• _AIM_
Copy everything in the records from the line containing "Given: Select the Feb marker on the time axis" down to the line containing "1148x1049 pixels.", with both of those lines included, character for character.

• _INPUT_

'''

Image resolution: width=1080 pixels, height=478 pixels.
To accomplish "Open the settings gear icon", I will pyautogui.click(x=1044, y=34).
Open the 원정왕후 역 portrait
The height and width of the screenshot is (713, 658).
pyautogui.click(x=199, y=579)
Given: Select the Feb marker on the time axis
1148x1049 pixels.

'''
'''

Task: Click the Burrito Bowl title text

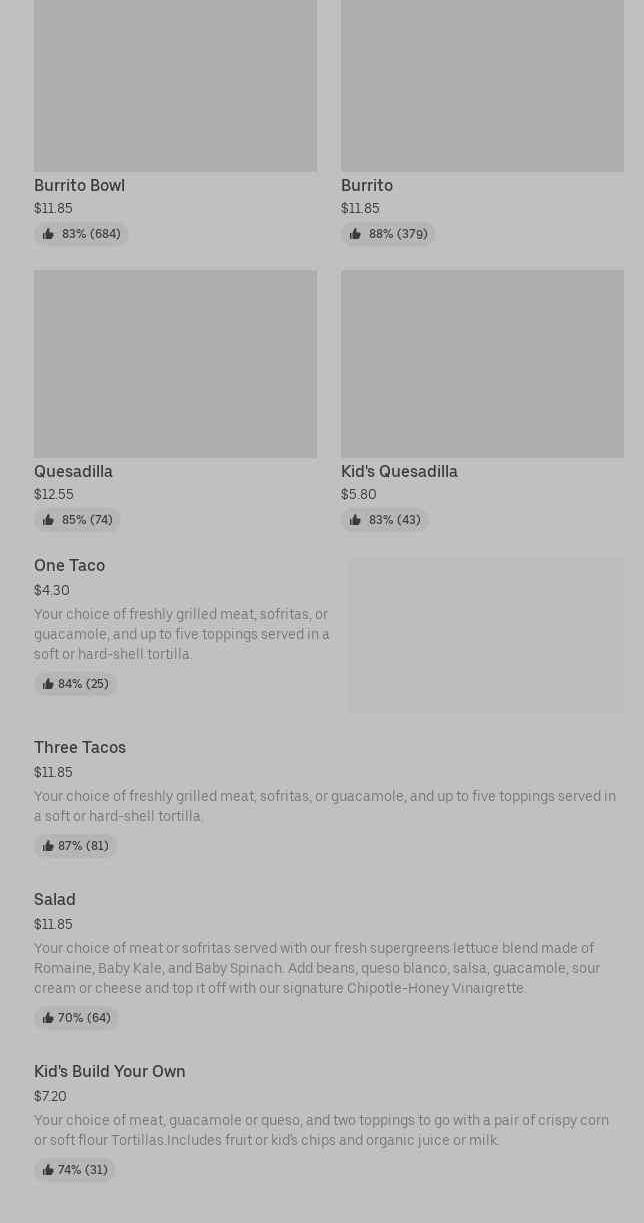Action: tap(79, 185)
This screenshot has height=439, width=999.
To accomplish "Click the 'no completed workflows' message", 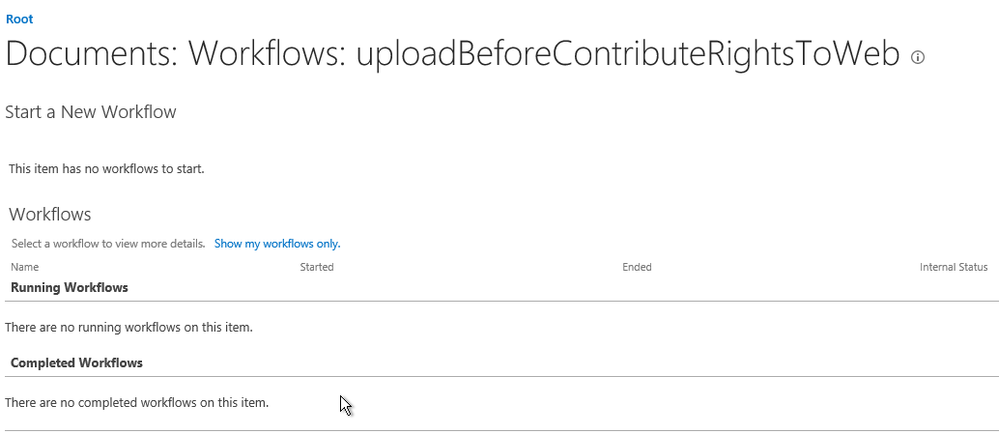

'''

• _OUTPUT FOR THIS EXERCISE_
Given: Select the Feb marker on the time axis
1148x1049 pixels.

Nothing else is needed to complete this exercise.